**SUPPLIED INFORMATION**
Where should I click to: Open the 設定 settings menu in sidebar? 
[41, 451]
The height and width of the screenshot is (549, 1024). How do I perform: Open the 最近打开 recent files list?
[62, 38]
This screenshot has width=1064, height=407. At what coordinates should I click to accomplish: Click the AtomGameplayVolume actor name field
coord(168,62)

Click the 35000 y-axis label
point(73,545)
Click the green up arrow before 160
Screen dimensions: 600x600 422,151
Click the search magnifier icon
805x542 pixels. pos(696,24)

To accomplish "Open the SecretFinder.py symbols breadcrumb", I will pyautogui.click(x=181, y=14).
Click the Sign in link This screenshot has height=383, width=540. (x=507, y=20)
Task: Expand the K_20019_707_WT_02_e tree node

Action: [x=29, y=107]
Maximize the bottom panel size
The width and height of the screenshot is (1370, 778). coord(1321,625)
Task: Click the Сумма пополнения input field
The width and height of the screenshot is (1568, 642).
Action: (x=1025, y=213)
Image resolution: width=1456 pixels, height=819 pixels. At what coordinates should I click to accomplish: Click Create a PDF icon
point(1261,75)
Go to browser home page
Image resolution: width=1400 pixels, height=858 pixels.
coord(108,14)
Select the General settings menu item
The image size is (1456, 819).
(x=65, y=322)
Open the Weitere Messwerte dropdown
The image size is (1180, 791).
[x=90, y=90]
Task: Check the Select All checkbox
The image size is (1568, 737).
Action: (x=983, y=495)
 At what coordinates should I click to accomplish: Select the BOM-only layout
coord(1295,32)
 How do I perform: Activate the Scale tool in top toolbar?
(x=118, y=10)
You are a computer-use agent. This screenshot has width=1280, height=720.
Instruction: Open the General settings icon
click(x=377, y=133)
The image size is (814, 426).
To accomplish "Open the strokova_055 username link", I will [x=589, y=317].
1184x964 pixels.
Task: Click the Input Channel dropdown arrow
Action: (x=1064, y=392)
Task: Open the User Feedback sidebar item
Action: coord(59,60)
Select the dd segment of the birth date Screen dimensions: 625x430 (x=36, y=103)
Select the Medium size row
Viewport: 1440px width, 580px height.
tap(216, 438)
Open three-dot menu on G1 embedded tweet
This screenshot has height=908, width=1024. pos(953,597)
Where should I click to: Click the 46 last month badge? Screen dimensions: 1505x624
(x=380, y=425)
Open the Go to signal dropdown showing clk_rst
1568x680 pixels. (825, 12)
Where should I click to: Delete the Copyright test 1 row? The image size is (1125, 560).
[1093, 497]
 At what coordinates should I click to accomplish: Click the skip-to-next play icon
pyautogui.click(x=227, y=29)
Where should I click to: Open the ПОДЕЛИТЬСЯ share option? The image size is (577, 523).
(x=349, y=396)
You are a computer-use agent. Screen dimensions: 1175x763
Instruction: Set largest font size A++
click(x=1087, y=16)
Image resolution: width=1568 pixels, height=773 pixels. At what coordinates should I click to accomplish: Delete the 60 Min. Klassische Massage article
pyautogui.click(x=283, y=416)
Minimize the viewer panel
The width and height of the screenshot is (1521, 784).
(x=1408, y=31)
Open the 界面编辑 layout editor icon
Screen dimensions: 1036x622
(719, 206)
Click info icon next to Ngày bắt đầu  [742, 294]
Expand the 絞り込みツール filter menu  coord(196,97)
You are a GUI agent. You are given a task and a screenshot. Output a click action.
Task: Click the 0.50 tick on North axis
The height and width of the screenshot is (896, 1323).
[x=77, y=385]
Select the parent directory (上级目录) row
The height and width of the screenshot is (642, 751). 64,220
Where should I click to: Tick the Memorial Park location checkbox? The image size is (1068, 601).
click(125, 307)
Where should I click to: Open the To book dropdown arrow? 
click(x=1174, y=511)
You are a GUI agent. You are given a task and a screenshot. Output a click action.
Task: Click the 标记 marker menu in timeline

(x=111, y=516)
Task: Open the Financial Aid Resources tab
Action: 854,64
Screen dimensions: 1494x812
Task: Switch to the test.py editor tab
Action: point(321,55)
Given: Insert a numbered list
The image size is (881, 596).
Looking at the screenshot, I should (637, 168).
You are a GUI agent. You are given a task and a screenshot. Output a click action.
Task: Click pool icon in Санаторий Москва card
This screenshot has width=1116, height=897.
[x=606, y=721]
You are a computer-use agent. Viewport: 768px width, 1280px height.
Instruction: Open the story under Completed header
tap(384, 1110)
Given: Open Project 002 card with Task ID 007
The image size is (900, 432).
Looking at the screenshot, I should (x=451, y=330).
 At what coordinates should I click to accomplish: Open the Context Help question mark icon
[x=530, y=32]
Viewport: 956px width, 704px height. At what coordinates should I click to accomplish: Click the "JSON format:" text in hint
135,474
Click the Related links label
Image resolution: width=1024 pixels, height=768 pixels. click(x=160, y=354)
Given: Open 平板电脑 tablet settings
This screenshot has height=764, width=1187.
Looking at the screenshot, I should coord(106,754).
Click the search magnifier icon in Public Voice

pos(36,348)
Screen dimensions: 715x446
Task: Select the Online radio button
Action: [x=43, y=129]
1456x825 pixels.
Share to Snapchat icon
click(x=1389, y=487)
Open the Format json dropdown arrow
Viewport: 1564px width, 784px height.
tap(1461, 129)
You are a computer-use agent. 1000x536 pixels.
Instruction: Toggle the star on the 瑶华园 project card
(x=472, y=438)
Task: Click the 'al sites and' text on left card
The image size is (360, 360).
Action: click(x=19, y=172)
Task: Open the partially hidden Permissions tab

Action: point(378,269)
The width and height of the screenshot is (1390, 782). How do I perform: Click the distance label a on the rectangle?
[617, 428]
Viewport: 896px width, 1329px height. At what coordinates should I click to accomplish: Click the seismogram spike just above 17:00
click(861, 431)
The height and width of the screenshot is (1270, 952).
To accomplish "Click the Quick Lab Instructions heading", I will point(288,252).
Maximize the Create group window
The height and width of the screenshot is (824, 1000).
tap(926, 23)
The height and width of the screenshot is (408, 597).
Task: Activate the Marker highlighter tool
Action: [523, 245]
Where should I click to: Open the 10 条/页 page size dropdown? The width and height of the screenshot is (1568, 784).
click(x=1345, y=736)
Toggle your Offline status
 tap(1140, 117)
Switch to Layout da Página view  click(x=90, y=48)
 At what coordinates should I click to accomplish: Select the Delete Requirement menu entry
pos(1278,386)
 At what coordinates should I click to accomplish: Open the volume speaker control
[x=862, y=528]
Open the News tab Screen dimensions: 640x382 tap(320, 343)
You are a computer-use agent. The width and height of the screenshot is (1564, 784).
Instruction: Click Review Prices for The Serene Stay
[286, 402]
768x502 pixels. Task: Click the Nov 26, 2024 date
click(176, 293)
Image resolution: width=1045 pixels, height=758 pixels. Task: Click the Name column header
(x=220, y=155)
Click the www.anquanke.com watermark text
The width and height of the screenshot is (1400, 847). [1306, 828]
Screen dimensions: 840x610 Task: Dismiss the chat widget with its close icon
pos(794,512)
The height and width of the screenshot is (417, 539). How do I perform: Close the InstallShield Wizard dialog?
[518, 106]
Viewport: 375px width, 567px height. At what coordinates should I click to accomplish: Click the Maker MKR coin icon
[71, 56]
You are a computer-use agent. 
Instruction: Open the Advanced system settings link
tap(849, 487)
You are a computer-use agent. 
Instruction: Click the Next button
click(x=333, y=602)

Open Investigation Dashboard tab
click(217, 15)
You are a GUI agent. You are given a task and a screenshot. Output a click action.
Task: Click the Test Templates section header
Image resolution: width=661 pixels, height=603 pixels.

**AIM OF THE EXERCISE**
Reproduce every one of the rows above verbatim, without changing any character.

**CORRECT RESULT**
Where should I click to: Open the 設定 settings menu in sidebar? 
[41, 451]
The height and width of the screenshot is (549, 1024). How do I perform: Open the 最近打开 recent files list?
[62, 38]
This screenshot has width=1064, height=407. At what coordinates should I click to accomplish: Click the AtomGameplayVolume actor name field
coord(168,62)

Click the 35000 y-axis label
point(73,545)
Click the green up arrow before 160
Screen dimensions: 600x600 422,151
Click the search magnifier icon
805x542 pixels. pos(696,24)

To accomplish "Open the SecretFinder.py symbols breadcrumb", I will pyautogui.click(x=181, y=14).
Click the Sign in link This screenshot has height=383, width=540. (x=507, y=20)
Task: Expand the K_20019_707_WT_02_e tree node

Action: [x=29, y=107]
Maximize the bottom panel size
The width and height of the screenshot is (1370, 778). coord(1321,625)
Task: Click the Сумма пополнения input field
The width and height of the screenshot is (1568, 642).
Action: (x=1025, y=213)
Image resolution: width=1456 pixels, height=819 pixels. At what coordinates should I click to accomplish: Click Create a PDF icon
point(1261,75)
Go to browser home page
Image resolution: width=1400 pixels, height=858 pixels.
coord(108,14)
Select the General settings menu item
The image size is (1456, 819).
(x=65, y=322)
Open the Weitere Messwerte dropdown
The image size is (1180, 791).
[x=90, y=90]
Task: Check the Select All checkbox
The image size is (1568, 737).
Action: (x=983, y=495)
 At what coordinates should I click to accomplish: Select the BOM-only layout
coord(1295,32)
 How do I perform: Activate the Scale tool in top toolbar?
(x=118, y=10)
You are a computer-use agent. This screenshot has width=1280, height=720.
Instruction: Open the General settings icon
click(x=377, y=133)
The image size is (814, 426).
To accomplish "Open the strokova_055 username link", I will [x=589, y=317].
1184x964 pixels.
Task: Click the Input Channel dropdown arrow
Action: (x=1064, y=392)
Task: Open the User Feedback sidebar item
Action: coord(59,60)
Select the dd segment of the birth date Screen dimensions: 625x430 (x=36, y=103)
Select the Medium size row
Viewport: 1440px width, 580px height.
tap(216, 438)
Open three-dot menu on G1 embedded tweet
This screenshot has height=908, width=1024. pos(953,597)
Where should I click to: Click the 46 last month badge? Screen dimensions: 1505x624
(x=380, y=425)
Open the Go to signal dropdown showing clk_rst
1568x680 pixels. (825, 12)
Where should I click to: Delete the Copyright test 1 row? The image size is (1125, 560).
[1093, 497]
 At what coordinates should I click to accomplish: Click the skip-to-next play icon
pyautogui.click(x=227, y=29)
Where should I click to: Open the ПОДЕЛИТЬСЯ share option? The image size is (577, 523).
(x=349, y=396)
You are a computer-use agent. Screen dimensions: 1175x763
Instruction: Set largest font size A++
click(x=1087, y=16)
Image resolution: width=1568 pixels, height=773 pixels. At what coordinates should I click to accomplish: Delete the 60 Min. Klassische Massage article
pyautogui.click(x=283, y=416)
Minimize the viewer panel
The width and height of the screenshot is (1521, 784).
(x=1408, y=31)
Open the 界面编辑 layout editor icon
Screen dimensions: 1036x622
(719, 206)
Click info icon next to Ngày bắt đầu  [742, 294]
Expand the 絞り込みツール filter menu  coord(196,97)
You are a GUI agent. You are given a task and a screenshot. Output a click action.
Task: Click the 0.50 tick on North axis
The height and width of the screenshot is (896, 1323).
[x=77, y=385]
Select the parent directory (上级目录) row
The height and width of the screenshot is (642, 751). 64,220
Where should I click to: Tick the Memorial Park location checkbox? The image size is (1068, 601).
click(125, 307)
Where should I click to: Open the To book dropdown arrow? 
click(x=1174, y=511)
You are a GUI agent. You are given a task and a screenshot. Output a click action.
Task: Click the 标记 marker menu in timeline

(x=111, y=516)
Task: Open the Financial Aid Resources tab
Action: 854,64
Screen dimensions: 1494x812
Task: Switch to the test.py editor tab
Action: point(321,55)
Given: Insert a numbered list
The image size is (881, 596).
Looking at the screenshot, I should (637, 168).
You are a GUI agent. You are given a task and a screenshot. Output a click action.
Task: Click pool icon in Санаторий Москва card
This screenshot has width=1116, height=897.
[x=606, y=721]
You are a computer-use agent. Viewport: 768px width, 1280px height.
Instruction: Open the story under Completed header
tap(384, 1110)
Given: Open Project 002 card with Task ID 007
The image size is (900, 432).
Looking at the screenshot, I should (x=451, y=330).
 At what coordinates should I click to accomplish: Open the Context Help question mark icon
[x=530, y=32]
Viewport: 956px width, 704px height. At what coordinates should I click to accomplish: Click the "JSON format:" text in hint
135,474
Click the Related links label
Image resolution: width=1024 pixels, height=768 pixels. click(x=160, y=354)
Given: Open 平板电脑 tablet settings
This screenshot has height=764, width=1187.
Looking at the screenshot, I should coord(106,754).
Click the search magnifier icon in Public Voice

pos(36,348)
Screen dimensions: 715x446
Task: Select the Online radio button
Action: [x=43, y=129]
1456x825 pixels.
Share to Snapchat icon
click(x=1389, y=487)
Open the Format json dropdown arrow
Viewport: 1564px width, 784px height.
tap(1461, 129)
You are a computer-use agent. 1000x536 pixels.
Instruction: Toggle the star on the 瑶华园 project card
(x=472, y=438)
Task: Click the 'al sites and' text on left card
The image size is (360, 360).
Action: click(x=19, y=172)
Task: Open the partially hidden Permissions tab

Action: point(378,269)
The width and height of the screenshot is (1390, 782). How do I perform: Click the distance label a on the rectangle?
[617, 428]
Viewport: 896px width, 1329px height. At what coordinates should I click to accomplish: Click the seismogram spike just above 17:00
click(861, 431)
The height and width of the screenshot is (1270, 952).
To accomplish "Click the Quick Lab Instructions heading", I will point(288,252).
Maximize the Create group window
The height and width of the screenshot is (824, 1000).
tap(926, 23)
The height and width of the screenshot is (408, 597).
Task: Activate the Marker highlighter tool
Action: [523, 245]
Where should I click to: Open the 10 条/页 page size dropdown? The width and height of the screenshot is (1568, 784).
click(x=1345, y=736)
Toggle your Offline status
 tap(1140, 117)
Switch to Layout da Página view  click(x=90, y=48)
 At what coordinates should I click to accomplish: Select the Delete Requirement menu entry
pos(1278,386)
 At what coordinates should I click to accomplish: Open the volume speaker control
[x=862, y=528]
Open the News tab Screen dimensions: 640x382 tap(320, 343)
You are a computer-use agent. The width and height of the screenshot is (1564, 784).
Instruction: Click Review Prices for The Serene Stay
[286, 402]
768x502 pixels. Task: Click the Nov 26, 2024 date
click(176, 293)
Image resolution: width=1045 pixels, height=758 pixels. Task: Click the Name column header
(x=220, y=155)
Click the www.anquanke.com watermark text
The width and height of the screenshot is (1400, 847). [1306, 828]
Screen dimensions: 840x610 Task: Dismiss the chat widget with its close icon
pos(794,512)
The height and width of the screenshot is (417, 539). How do I perform: Close the InstallShield Wizard dialog?
[518, 106]
Viewport: 375px width, 567px height. At what coordinates should I click to accomplish: Click the Maker MKR coin icon
[71, 56]
You are a computer-use agent. 
Instruction: Open the Advanced system settings link
tap(849, 487)
You are a computer-use agent. 
Instruction: Click the Next button
click(x=333, y=602)

Open Investigation Dashboard tab
click(217, 15)
You are a GUI agent. You are given a task and a screenshot. Output a click action.
Task: Click the Test Templates section header
Image resolution: width=661 pixels, height=603 pixels.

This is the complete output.